Instructions to follow:
Which lines in the records below contain the word "link"? Copy each of them.

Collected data
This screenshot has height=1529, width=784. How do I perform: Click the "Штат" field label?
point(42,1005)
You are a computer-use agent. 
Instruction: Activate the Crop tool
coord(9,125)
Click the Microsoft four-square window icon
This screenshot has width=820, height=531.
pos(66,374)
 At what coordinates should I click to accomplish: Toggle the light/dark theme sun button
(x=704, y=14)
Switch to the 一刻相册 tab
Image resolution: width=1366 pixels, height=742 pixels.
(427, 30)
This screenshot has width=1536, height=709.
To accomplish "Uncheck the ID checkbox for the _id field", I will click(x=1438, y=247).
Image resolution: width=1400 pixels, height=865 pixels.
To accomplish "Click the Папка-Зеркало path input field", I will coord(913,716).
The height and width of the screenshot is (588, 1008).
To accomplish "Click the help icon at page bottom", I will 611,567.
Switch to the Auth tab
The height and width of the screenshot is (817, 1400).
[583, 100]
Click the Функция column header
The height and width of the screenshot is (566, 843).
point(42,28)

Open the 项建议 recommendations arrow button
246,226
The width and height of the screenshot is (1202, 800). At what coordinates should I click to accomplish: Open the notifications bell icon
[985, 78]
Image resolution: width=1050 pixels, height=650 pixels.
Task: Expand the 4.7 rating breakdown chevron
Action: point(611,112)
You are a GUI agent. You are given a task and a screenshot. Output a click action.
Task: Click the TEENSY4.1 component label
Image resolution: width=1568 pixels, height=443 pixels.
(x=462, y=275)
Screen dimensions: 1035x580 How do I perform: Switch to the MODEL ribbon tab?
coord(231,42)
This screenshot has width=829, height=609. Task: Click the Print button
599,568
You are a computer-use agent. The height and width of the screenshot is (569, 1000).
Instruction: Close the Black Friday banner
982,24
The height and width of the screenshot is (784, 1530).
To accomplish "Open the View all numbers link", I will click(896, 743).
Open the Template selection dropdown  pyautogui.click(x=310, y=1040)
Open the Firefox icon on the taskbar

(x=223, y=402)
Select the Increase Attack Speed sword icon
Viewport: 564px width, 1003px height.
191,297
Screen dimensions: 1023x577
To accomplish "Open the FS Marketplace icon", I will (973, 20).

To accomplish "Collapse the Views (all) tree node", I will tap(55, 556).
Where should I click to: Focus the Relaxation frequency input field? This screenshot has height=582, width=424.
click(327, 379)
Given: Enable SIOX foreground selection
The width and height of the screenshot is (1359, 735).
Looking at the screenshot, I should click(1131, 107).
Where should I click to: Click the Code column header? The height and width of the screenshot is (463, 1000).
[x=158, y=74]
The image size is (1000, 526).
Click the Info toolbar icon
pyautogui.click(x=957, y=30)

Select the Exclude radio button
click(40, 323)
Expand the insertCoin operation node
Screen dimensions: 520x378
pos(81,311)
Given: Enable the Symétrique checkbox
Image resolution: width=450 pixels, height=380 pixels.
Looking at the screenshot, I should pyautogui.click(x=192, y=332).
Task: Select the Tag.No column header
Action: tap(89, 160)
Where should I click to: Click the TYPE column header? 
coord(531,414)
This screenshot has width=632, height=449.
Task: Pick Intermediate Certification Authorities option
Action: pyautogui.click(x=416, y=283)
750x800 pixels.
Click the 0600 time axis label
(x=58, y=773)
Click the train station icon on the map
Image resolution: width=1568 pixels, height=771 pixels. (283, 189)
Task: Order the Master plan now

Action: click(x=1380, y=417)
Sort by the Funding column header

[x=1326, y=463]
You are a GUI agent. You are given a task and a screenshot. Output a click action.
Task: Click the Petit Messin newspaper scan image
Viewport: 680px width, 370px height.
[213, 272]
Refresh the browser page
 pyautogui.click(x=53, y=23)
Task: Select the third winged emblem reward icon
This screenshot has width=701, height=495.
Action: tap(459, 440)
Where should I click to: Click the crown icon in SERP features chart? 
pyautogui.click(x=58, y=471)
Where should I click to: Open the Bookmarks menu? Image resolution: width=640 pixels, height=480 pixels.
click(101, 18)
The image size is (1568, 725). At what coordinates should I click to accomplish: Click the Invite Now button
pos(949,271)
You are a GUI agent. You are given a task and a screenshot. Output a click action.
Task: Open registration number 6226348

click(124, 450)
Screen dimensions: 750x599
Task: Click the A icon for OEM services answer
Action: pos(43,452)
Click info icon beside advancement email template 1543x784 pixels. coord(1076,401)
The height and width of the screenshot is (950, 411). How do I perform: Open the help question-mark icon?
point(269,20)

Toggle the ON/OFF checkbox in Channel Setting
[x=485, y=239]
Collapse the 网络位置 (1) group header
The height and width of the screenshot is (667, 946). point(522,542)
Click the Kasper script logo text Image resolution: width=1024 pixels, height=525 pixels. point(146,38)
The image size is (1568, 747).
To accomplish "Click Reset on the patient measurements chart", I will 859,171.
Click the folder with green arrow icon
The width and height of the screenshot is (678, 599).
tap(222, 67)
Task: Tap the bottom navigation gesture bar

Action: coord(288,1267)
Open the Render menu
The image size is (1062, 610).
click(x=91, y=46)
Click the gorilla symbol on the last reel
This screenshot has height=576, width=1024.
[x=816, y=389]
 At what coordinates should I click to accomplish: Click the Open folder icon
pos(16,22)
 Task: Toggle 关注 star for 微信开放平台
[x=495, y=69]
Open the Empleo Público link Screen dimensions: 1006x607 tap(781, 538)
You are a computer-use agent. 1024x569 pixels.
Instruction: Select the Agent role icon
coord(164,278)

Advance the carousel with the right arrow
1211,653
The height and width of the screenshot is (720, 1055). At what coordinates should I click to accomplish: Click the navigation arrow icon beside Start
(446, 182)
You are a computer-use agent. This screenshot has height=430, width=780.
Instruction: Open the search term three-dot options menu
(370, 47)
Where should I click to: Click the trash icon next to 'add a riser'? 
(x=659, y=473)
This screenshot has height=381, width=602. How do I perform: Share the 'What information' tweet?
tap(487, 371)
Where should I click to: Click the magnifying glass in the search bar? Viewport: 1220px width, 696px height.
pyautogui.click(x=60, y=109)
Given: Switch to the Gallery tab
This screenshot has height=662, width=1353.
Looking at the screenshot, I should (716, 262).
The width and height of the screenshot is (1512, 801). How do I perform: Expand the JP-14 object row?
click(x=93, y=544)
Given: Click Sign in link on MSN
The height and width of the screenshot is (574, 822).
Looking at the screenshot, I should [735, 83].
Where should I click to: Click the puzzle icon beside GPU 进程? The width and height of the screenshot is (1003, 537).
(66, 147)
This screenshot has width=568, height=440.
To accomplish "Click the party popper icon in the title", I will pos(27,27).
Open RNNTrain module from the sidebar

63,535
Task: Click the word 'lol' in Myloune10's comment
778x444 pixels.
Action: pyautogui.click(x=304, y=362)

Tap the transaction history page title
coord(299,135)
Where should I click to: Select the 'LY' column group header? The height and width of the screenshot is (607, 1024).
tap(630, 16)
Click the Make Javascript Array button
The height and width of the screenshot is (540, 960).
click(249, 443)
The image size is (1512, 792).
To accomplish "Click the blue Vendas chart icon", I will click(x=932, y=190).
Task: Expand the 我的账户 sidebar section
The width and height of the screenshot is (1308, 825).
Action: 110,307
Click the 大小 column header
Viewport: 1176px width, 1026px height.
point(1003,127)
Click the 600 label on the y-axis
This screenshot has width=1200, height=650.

Solved exercise:
To accomplish "Open the View all numbers link", I will click(896, 743).
Open the Empleo Público link Screen dimensions: 1006x607 tap(781, 538)
Given: Click Sign in link on MSN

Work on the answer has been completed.